• _Selected excerpt_
•••••
Jump to content

Connect SuperML | Leeroopedia MCP: Equip your AI agents with best practices, code verification, and debugging knowledge. Powered by Leeroo — building Organizational Superintelligence. Contact us at founders@leeroo.com.

Implementation:Mlc ai Mlc llm OLMo Model

From Leeroopedia


Knowledge Sources
Domains Model_Architecture, LLM
Last Updated 2026-02-09 19:00 GMT

Overview

Implements the OLMo (Open Language Model) architecture for causal language modeling within the MLC LLM framework, featuring LayerNorm without affine parameters, optional QKV clamping, pipeline parallelism, and disaggregated inference support.

Description

This module provides the TVM Relax-based implementation of AI2's OLMo model architecture. While structurally similar to Llama, OLMo has several distinctive characteristics that differentiate it:

  • LayerNorm without affine parameters: Unlike Llama's RMSNorm with learnable weights, OLMo uses standard LayerNorm with elementwise_affine=False, meaning no learnable scale or bias in the normalization layers.
  • QKV clamping (clip_qkv): An optional feature that clamps QKV projection outputs to [-clip_qkv, clip_qkv] range after the linear projection, providing training stability for certain model variants.
  • Configurable activation functions: Supports multiple activation functions (silu, gelu, relu, swish, gelu_new) via the ACT2FN mapping dictionary, configured through hidden_act.
•••••
• _Exercise prompt_
Please copy the OLMo model page text starting at "Description" and ending at "configured through hidden_act.", switching "activation functions" to "nonlinearities".

• _Excerpted records_
•••••
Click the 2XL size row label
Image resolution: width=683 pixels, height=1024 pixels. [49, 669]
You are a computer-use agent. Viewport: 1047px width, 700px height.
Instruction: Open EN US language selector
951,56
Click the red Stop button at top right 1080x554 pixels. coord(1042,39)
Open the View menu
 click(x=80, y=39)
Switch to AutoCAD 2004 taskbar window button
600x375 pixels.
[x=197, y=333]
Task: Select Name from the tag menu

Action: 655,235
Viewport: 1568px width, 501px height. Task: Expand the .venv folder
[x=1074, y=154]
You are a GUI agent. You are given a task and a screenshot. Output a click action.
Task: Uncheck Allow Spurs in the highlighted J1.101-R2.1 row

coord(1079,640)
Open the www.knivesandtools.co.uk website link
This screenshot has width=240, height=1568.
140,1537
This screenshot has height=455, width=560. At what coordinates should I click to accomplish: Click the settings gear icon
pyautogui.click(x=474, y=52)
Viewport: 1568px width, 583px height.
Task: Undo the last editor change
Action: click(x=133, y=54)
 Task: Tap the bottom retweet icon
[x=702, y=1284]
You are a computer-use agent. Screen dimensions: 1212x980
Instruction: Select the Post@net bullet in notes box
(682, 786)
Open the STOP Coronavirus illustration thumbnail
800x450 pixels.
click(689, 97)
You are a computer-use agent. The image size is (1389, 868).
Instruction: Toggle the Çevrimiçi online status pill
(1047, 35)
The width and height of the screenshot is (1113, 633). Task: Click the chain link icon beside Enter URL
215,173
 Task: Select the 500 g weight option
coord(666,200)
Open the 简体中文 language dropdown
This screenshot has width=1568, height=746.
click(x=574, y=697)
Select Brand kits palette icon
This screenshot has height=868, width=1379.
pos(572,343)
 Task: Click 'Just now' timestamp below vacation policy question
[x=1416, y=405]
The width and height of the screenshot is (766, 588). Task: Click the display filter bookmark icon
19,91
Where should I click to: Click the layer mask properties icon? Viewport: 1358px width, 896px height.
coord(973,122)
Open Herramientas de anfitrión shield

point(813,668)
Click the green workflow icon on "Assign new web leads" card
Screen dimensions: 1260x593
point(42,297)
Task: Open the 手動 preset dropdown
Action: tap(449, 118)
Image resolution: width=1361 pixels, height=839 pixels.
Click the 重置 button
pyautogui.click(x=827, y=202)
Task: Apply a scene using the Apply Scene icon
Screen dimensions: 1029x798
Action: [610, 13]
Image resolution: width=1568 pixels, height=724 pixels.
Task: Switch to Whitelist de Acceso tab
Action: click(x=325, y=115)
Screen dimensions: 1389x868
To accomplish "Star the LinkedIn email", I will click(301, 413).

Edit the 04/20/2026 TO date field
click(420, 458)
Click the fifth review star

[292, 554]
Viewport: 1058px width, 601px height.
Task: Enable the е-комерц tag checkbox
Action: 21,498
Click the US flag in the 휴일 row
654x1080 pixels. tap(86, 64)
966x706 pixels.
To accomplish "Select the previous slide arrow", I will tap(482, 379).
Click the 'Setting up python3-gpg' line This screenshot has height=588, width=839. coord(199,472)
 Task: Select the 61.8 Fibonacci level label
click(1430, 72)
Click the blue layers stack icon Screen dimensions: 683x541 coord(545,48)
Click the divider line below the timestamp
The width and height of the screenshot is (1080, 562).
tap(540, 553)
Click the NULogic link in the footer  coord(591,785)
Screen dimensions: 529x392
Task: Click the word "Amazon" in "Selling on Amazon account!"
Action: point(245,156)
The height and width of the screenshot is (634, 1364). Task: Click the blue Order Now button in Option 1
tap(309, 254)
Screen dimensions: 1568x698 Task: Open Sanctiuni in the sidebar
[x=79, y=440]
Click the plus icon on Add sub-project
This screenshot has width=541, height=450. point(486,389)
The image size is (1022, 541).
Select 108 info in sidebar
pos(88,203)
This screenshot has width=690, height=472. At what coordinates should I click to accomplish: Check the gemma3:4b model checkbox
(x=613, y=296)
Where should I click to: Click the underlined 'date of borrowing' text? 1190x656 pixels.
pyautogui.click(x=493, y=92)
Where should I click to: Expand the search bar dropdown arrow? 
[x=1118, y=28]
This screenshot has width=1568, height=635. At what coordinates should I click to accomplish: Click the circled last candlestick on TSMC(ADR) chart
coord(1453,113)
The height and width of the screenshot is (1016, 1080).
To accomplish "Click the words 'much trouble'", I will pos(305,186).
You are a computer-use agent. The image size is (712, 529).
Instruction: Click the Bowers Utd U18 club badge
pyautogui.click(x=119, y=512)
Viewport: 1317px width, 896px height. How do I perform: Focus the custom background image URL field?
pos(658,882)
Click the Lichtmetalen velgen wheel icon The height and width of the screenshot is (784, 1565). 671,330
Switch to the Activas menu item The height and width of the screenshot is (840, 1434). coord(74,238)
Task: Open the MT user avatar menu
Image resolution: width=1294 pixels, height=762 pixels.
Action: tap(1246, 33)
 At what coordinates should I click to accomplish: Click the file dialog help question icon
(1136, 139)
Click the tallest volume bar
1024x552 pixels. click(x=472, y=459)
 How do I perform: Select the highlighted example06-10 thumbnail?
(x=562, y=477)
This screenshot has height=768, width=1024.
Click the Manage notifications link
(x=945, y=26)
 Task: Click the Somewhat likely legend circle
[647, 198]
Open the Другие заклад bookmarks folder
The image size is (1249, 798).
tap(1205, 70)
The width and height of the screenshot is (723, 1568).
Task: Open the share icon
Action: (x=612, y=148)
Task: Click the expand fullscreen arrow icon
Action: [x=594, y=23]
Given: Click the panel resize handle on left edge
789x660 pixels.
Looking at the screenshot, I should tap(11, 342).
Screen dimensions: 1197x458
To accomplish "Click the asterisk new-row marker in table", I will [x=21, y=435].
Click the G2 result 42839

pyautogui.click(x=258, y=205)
•••••
• _Output of the exercise_
Description

This module provides the TVM Relax-based implementation of AI2's OLMo model architecture. While structurally similar to Llama, OLMo has several distinctive characteristics that differentiate it:

  • LayerNorm without affine parameters: Unlike Llama's RMSNorm with learnable weights, OLMo uses standard LayerNorm with elementwise_affine=False, meaning no learnable scale or bias in the normalization layers.
  • QKV clamping (clip_qkv): An optional feature that clamps QKV projection outputs to [-clip_qkv, clip_qkv] range after the linear projection, providing training stability for certain model variants.
  • Configurable nonlinearities: Supports multiple nonlinearities (silu, gelu, relu, swish, gelu_new) via the ACT2FN mapping dictionary, configured through hidden_act.